- _Document text_:
Item 7. EXEMPTION FROM REGISTRATION CLAIMED.

        None.

Item 8. EXHIBITS.

        The following exhibits are filed as part of this Registration Statement.

4.1     Safeguard Scientifics, Inc. Adoption Agreement, Regional Prototype Cash
        or Deferred Profit-Sharing Plan and Trust effective as of January 1,
        2000

4.2     Regional Prototype Defined Contribution Plan and Trust, Basic Plan
        Document #R1

4.3     Safeguard Scientifics, Inc. Retirement Plan amendment effective as of
        December 7, 2000


   5

4.4     Safeguard Scientifics, Inc. Retirement Plan amendment effective as of
        January 1, 2001

4.5     Safeguard Scientifics, Inc. Retirement Plan amendment effective as of
        April 1, 2001

4.6     Safeguard Scientifics, Inc. Retirement Plan amendment effective as of
        July 1, 2001

4.7     Safeguard Scientifics, Inc. Adoption Agreement, Regional Prototype Money
        Purchase Plan, effective as of January 1, 2000

4.8     Safeguard Scientifics, Inc. Money Purchase Pension Plan Amendments dated
        November 16, 2000

4.9     Plan Merger Instrument dated as of November 16, 2000

4.10    Rights Agreement dated as of February 28, 2000, between Safeguard
        Scientifics, Inc. and ChaseMellon Shareholder Services, L.L.C., as
        Rights Agent (incorporated herein by reference to Exhibit 4 to the
        Registrant's Current Report on Form 8-K filed on February 29, 2000)

5.1     Opinion of N. Jeffrey Klauder, Esquire

23.1    Consent of KPMG LLP

23.2    Consent of Counsel (included in opinion filed as Exhibit 5 hereto)

24.1    Power of Attorney (included with signature page of this Registration
        Statement)

Item 9. UNDERTAKINGS.

- _Raw data_:
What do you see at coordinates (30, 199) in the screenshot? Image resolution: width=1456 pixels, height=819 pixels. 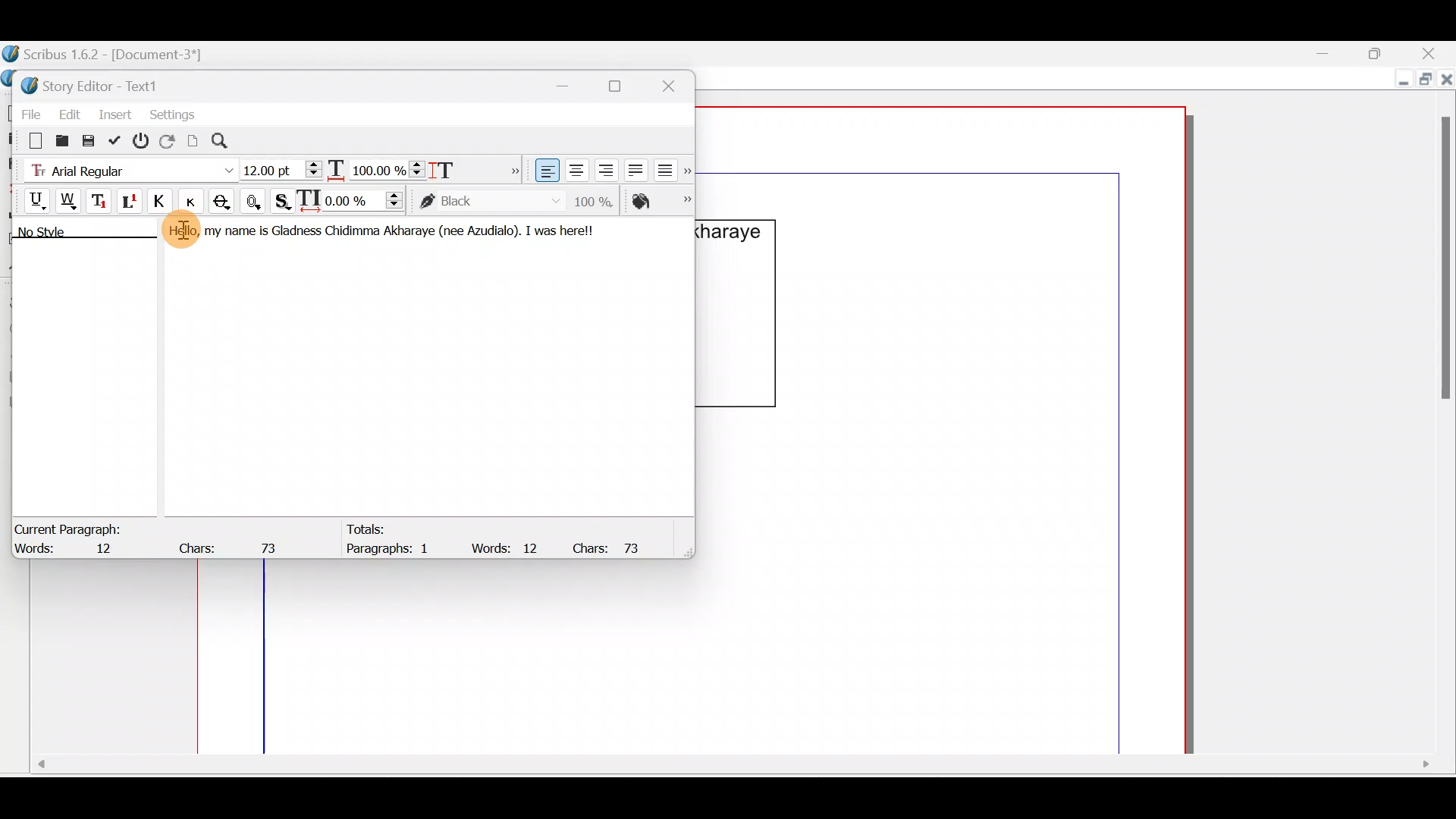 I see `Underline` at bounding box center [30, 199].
--
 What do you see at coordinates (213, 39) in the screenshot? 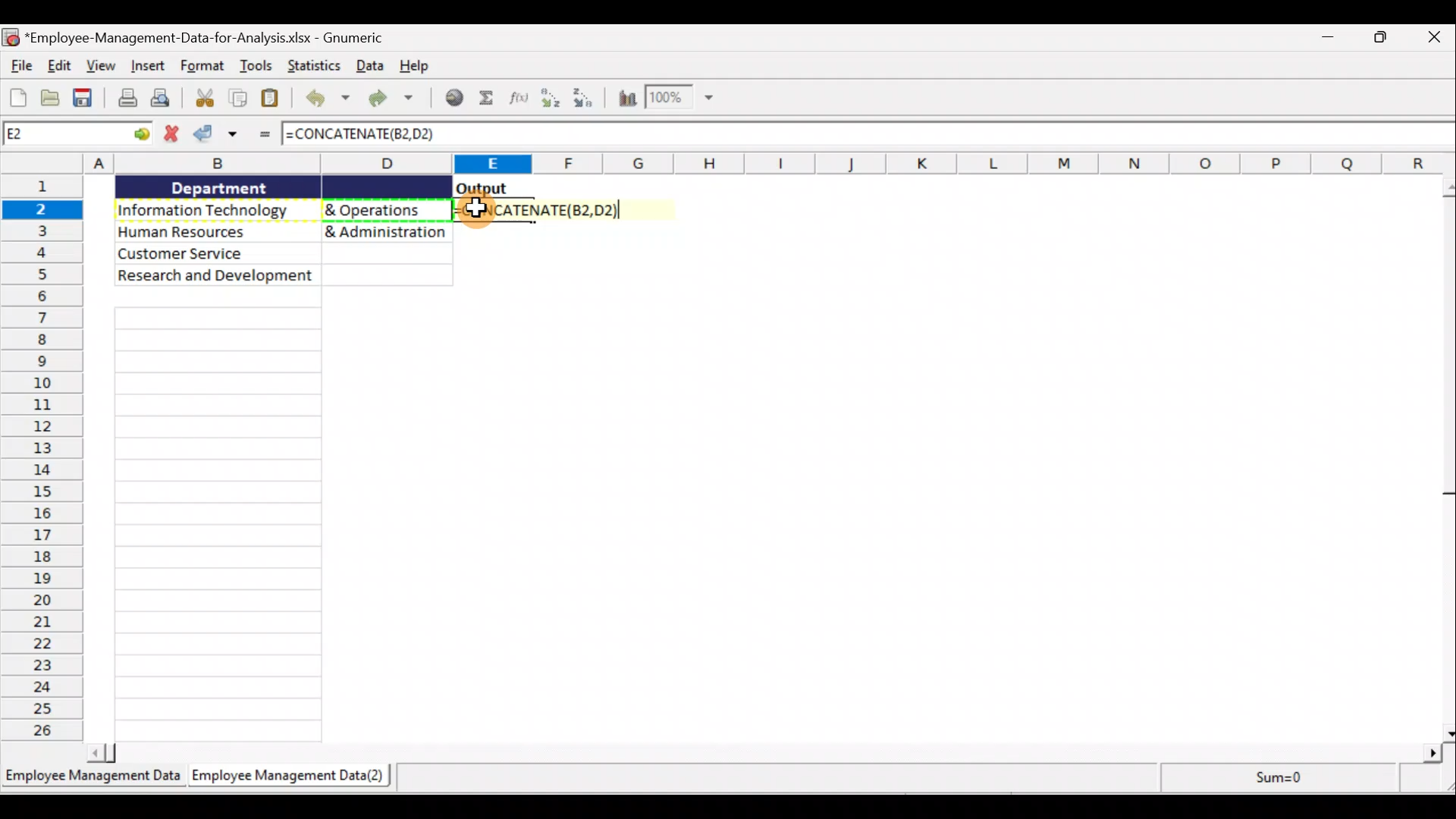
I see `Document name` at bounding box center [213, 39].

- _Set of tasks_:
1/ In the registration statement's exhibit list, which company serves as Rights Agent under the Rights Agreement dated as of February 28, 2000?
2/ Write the next part of the registration statement, picking up after its final heading.

- _Answers for this exercise_:
1/ ChaseMellon Shareholder Services, L.L.C.

2/
        (a)     The undersigned Registrant hereby undertakes:

                (1)     To file, during any period in which offers or sales are
being made, a post-effective amendment to this Registration Statement:

                        (i)     To include any prospectus required by Section
10(a)(3) of the Securities Act of 1933;

                        (ii)    To reflect in the prospectus any facts or events
arising after the effective date of the Registration Statement (or the most
recent post-effective amendment thereof) which, individually or in the
aggregate, represent a fundamental change in the information set forth in the
Registration Statement;


   6

                        (iii)   To include any material information with respect
to the plan of distribution not previously disclosed in the Registration
Statement or any material change to such information in the Registration
Statement;

provided, however, that paragraphs (a)(1)(i) and (a)(1)(ii) do not apply if the
information required to be included in a post-effective amendment by those
paragraphs is contained in periodic reports filed with or furnished to the
Commission by the Registrant pursuant to Section 13 or Section 15(d) of the
Securities Exchange Act of 1934 that are incorporated by reference in the
Registration Statement.

                (2)     That, for the purpose of determining any liability under
the Securities Act of 1933, each such post-effective amendment shall be deemed
to be a new registration statement relating to the securities offered therein,
and the offering of such securities at that time shall be deemed to be the
initial bona fide offering thereof.

                (3)     To remove from registration by means of a post-effective
amendment any of the securities being registered which remain unsold at the
termination of the offering.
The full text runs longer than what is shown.